PyCon Israel 2024

Beyond KMeans - using LLMs to improve text clustering
09-16, 11:30–11:50 (Asia/Jerusalem), Hall 7
Language: English

Text clustering is a fundamental process in NLP, but what do you do when your clusters just aren’t right? I will share my journey where I ended up combining sklearn and langchain to reduce duplication and "Misc" clusters.


Text clustering can be used to organize text, analyze data, help extract topics or segment customers by interests. In addition, we are blessed with many cheap and high-quality text embedding APIs that should improve clustering. But what do you do when your clusters just aren’t right? Topics are duplicated, clustering is too sensitive to vocabulary, and there’s always that one giant “Misc” cluster.

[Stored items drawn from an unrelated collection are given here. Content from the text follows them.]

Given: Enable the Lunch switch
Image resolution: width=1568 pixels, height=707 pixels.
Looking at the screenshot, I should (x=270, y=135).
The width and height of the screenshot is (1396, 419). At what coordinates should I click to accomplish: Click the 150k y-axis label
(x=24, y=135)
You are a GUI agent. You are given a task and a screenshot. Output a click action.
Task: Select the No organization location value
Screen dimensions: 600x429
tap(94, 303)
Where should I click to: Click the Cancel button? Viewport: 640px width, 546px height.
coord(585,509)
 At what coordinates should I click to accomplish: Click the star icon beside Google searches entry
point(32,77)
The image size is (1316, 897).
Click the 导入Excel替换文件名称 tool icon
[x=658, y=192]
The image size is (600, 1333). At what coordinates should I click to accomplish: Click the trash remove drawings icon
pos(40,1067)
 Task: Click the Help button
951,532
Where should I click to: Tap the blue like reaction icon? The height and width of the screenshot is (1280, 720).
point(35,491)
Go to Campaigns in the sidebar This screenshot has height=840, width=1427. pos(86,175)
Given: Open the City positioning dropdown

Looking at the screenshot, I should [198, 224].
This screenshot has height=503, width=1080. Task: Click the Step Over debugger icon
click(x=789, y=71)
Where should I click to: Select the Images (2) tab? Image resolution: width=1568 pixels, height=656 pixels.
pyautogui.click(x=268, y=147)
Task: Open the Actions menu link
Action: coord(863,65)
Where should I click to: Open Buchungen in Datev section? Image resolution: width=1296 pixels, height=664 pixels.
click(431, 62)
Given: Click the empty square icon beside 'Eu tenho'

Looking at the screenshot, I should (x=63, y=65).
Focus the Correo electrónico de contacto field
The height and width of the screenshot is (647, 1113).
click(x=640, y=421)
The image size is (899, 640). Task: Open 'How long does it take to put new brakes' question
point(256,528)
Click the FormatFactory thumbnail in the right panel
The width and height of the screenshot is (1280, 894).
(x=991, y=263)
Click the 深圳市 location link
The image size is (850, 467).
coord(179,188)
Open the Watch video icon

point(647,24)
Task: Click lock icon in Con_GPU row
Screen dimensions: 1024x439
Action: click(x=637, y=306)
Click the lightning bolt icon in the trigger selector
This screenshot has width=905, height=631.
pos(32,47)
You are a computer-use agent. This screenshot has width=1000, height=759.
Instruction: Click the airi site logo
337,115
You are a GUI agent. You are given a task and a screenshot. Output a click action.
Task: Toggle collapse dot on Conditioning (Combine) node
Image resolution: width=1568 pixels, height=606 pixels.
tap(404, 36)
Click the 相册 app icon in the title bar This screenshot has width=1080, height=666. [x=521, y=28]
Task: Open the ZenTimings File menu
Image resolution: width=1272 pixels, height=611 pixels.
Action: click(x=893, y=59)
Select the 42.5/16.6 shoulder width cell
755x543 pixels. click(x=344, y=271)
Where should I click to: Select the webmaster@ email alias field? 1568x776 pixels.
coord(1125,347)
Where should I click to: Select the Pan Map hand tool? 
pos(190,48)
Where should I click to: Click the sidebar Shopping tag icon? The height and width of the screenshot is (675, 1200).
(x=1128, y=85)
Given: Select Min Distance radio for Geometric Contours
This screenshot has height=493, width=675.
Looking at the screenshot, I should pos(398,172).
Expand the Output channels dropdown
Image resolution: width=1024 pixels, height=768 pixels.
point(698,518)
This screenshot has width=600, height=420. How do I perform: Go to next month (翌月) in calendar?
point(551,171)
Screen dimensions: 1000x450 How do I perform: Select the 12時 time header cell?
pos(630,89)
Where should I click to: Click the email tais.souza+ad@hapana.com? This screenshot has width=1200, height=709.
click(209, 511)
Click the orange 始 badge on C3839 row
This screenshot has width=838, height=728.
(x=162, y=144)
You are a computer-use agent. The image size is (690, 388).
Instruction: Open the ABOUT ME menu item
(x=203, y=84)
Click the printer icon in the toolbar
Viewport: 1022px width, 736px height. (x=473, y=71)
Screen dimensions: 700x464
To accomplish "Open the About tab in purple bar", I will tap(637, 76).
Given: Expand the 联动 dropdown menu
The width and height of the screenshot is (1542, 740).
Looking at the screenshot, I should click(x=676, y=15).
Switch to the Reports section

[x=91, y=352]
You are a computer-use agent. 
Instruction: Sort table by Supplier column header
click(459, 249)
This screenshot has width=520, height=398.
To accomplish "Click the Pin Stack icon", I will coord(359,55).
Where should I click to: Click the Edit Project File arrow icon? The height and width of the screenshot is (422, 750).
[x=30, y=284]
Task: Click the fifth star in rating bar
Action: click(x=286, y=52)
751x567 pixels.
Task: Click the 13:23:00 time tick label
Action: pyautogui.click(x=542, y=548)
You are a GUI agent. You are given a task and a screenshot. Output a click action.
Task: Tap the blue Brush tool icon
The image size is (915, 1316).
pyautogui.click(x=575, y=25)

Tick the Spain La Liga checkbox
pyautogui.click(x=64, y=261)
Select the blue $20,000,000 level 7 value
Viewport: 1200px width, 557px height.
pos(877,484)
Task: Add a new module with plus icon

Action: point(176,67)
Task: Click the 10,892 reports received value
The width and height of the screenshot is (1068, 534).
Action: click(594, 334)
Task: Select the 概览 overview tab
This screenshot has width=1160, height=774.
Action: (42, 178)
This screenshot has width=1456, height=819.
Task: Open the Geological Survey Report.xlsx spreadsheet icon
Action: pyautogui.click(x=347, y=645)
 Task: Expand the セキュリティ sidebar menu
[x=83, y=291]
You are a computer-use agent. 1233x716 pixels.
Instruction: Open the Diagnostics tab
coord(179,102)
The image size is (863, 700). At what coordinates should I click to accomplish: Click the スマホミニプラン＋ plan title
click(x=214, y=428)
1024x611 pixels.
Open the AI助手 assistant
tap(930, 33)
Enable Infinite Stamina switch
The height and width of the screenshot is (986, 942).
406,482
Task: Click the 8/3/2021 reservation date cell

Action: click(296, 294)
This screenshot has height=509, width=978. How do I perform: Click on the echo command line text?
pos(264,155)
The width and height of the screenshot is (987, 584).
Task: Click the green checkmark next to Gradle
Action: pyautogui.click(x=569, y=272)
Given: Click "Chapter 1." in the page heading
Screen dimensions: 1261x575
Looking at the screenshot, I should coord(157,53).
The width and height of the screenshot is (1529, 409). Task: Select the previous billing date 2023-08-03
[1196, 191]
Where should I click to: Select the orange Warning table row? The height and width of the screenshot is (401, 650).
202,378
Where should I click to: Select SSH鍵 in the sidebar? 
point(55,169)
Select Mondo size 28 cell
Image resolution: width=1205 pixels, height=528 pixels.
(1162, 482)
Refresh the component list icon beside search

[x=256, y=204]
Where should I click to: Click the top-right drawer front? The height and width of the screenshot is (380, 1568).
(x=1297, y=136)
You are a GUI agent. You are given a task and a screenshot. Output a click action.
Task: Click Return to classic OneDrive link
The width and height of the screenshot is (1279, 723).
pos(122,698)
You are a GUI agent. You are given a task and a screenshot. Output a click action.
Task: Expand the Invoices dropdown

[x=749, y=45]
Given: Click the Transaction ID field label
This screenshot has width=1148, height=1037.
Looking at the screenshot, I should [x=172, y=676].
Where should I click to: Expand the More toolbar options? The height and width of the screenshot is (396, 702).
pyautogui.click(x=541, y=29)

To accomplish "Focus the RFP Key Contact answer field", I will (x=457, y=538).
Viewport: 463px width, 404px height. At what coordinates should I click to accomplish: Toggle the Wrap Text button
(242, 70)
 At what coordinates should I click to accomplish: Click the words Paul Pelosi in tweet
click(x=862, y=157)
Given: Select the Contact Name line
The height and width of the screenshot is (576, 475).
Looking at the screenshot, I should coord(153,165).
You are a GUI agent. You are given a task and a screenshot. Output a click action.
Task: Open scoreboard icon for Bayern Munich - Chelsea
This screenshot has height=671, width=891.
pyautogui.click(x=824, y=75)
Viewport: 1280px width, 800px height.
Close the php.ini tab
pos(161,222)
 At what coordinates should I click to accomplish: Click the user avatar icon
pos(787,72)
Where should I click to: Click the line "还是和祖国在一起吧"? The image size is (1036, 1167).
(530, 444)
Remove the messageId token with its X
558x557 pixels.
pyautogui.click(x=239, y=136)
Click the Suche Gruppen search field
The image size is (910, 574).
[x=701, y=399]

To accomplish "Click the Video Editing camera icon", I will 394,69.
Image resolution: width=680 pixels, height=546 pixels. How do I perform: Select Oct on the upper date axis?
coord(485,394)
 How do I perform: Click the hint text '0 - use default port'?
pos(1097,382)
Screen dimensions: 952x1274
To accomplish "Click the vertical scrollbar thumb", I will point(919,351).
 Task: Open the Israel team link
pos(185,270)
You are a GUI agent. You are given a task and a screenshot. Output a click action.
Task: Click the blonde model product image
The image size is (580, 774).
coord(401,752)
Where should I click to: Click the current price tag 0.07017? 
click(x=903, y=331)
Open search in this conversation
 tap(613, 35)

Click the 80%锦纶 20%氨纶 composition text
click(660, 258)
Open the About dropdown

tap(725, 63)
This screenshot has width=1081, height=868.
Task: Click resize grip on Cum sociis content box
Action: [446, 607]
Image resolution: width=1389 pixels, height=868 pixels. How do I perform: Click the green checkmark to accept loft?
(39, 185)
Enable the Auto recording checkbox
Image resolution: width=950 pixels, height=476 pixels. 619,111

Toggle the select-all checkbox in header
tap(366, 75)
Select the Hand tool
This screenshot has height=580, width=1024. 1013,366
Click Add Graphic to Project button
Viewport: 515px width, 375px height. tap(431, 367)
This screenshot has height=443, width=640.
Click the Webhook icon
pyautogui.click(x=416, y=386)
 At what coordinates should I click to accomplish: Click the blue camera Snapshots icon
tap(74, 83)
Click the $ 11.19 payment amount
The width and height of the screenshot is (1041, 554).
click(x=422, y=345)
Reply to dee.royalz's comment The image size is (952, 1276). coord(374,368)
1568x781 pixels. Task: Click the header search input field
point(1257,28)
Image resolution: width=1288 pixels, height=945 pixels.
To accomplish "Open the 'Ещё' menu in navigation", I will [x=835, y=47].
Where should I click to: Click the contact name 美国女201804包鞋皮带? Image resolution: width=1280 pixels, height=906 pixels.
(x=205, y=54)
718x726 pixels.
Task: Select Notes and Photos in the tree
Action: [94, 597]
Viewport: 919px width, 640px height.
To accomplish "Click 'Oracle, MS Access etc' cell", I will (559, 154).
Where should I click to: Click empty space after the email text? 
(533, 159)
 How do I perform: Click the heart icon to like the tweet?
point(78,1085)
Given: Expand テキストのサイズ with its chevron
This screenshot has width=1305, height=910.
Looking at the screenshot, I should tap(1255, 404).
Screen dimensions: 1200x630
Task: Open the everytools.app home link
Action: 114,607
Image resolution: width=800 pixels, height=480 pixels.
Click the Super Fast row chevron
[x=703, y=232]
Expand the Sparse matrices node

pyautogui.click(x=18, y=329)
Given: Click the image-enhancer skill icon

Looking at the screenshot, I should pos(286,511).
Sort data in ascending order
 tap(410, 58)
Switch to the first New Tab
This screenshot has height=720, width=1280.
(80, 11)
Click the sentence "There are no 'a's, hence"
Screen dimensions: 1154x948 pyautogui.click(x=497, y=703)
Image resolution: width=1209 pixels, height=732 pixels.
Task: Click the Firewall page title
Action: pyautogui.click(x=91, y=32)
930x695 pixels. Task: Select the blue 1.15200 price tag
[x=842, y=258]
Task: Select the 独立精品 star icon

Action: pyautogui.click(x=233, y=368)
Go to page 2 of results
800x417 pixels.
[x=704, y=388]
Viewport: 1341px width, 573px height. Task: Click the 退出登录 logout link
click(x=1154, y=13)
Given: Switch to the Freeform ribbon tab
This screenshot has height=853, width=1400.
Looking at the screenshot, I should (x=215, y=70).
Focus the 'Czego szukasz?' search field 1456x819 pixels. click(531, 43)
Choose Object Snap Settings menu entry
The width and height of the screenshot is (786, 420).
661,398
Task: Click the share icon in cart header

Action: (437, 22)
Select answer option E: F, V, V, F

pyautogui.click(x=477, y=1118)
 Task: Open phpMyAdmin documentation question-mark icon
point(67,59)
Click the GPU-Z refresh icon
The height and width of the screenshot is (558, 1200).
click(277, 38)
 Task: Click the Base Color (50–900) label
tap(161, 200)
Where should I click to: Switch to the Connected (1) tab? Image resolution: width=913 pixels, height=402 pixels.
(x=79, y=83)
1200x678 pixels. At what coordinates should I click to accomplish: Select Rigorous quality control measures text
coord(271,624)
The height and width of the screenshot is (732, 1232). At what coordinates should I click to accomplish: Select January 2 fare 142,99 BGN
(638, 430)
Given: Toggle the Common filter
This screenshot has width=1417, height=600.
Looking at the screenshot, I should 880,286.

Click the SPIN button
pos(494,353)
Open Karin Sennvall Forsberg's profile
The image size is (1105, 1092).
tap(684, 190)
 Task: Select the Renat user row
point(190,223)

As a newcomer to clustering, I gravitated towards KMeans since it seems to be the default clustering algorithm. I will share the pitfalls I encountered, the clustering algorithms I explored and how I incorporated LLMs into the process to achieve far better results.


Expected experience level of participants

Intermediate

Target audience

Data Scientists

Noah has been contributing to Sefaria for the last 10 years, helping build its data science department . His contributions include citation recognition, search and topic modelling.

He has a master's in NLP from Cooper Union and has been focusing on the intersection of NLP with Hebrew.

Sefaria is non-profit, open source organization focusing on uploading and enriching basic texts about Judaism. We uniquely focus on giving third-party developers access to almost all of our underlying data through APIs and documentation.